Er ... where to start ... I was really eager to try out the sound of the famous Astrotone fuzz clone, so i made one and it wasn't that bad for what i expected but:

1. The input impedance was to low to work with Wah Wah (common emitter + fuzz pot in parallel to the input)
2. The common collector stage at the output side was really hard to find reason for. Maybe a low output resistance, maybe the gain stage that follows it need to work into a big input impedance but ....
3. The original tone control completely sucks. I am not a big friend of tone controls in general, but this one was waste of money and soldering iron.

so i made these changes:

1. moved the emitter follower in front of the gain stage to get a nice input resistance - and my Wah started working well
2. moved the original Fuzz pot to the middle - once i profit from the big input resistance i don't wanna destroy it by a small resistance in parallel  :)

# RECORDED INFORMATION:
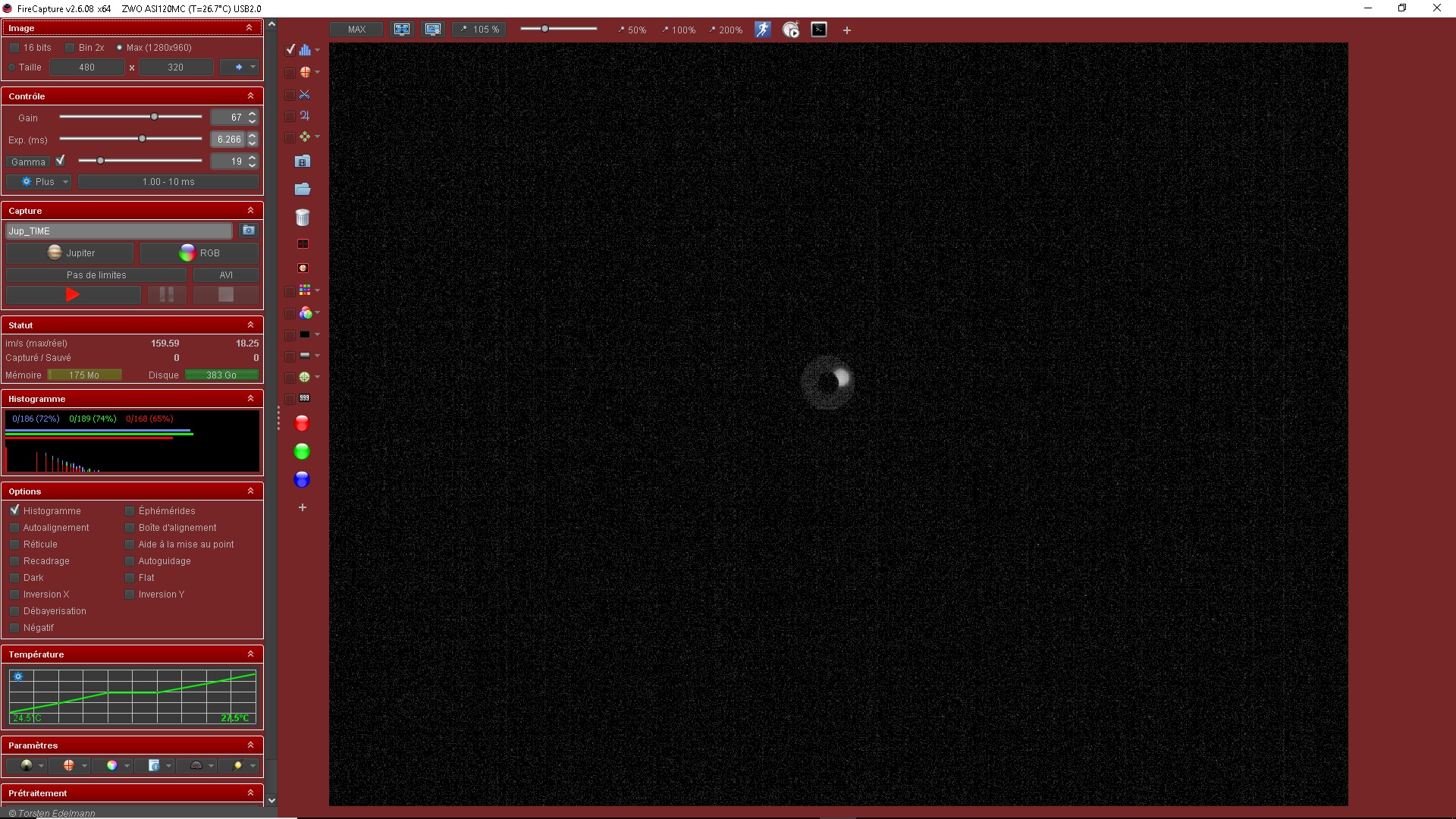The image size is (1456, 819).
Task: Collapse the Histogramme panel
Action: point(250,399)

# REQUIRED ACTIONS:
(A) In the post about the Astrotone fuzz clone, what change made the Wah start working well?
(B) Resume the post about the Astrotone fuzz clone after its last sentence.

# SET OF ANSWERS:
(A) Moving the emitter follower in front of the gain stage to get a nice input resistance.

(B)
3. I used Ge, Si and LED clipping diodes + switch.

so in the end i got this:



Comparing to the original design (without the tone control) the sound did not change (the first thing i have done was that i connected output right before the em. follower stage of the original schema and there was no change in sound) .... so ... i would call it improvement, hehehe

A few words about the particular pieces used (for complete beginners):

1.Transistors:
Q1,Q2 both silicon KC507 (reputedly a good substitution for the original 1N914)

Bias voltages(my battery gives 8.61V)
Vb(Q1):2.72V, Ve(Q1):7.85V                         
Vb(Q2):0.6V (just the B-E), Vc(Q2): 2.49V

2. Diodes:
As i mentioned i used Ge, Si and LEDs
Ge: the only type that actually changes the sound since they keep 200mV and thus they are able to clip the signal
Si: they have almost no audible effect because the signal swing around the collector(Q2) is about 0.7V - 1V (and they need about 0.6V to open and clip)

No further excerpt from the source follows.